• [WHAT YOU NEED TO DO]: Count, in the entries, the lines with "Designs". Answer with the number only.

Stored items

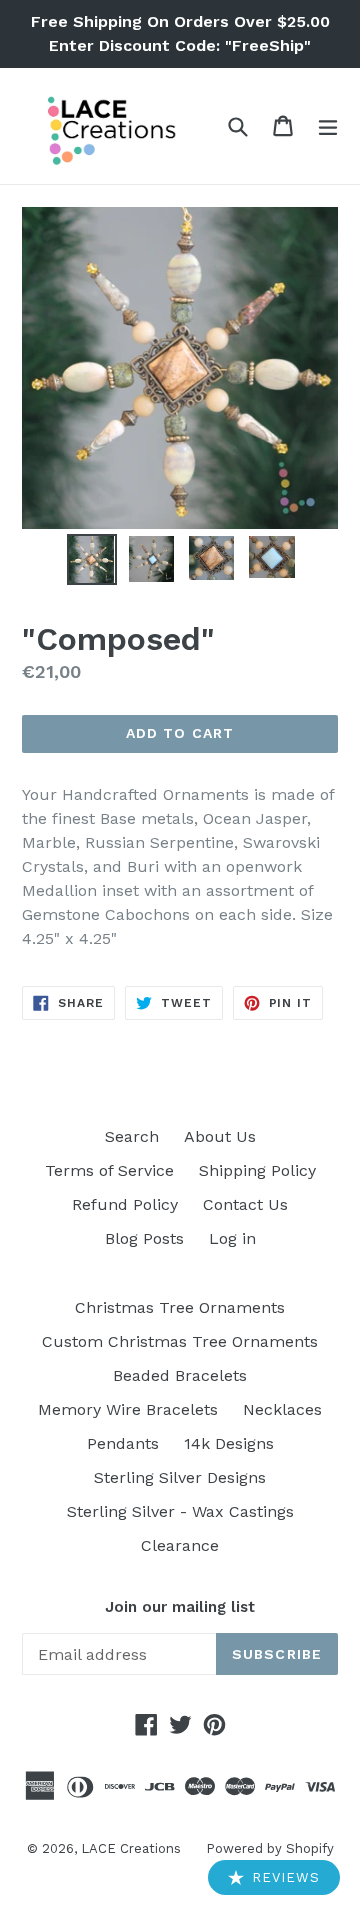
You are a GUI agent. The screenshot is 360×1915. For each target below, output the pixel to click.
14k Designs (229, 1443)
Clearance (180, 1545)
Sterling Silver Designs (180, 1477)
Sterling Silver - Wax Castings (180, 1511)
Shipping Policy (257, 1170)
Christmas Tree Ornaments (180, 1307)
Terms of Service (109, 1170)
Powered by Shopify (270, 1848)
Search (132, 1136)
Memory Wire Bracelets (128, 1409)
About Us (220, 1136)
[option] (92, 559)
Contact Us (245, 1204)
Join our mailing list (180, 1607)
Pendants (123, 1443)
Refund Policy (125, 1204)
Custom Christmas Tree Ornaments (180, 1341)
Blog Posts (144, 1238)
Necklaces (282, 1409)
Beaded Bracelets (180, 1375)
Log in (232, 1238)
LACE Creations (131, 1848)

• [REPLY TO THE EXERCISE]: 2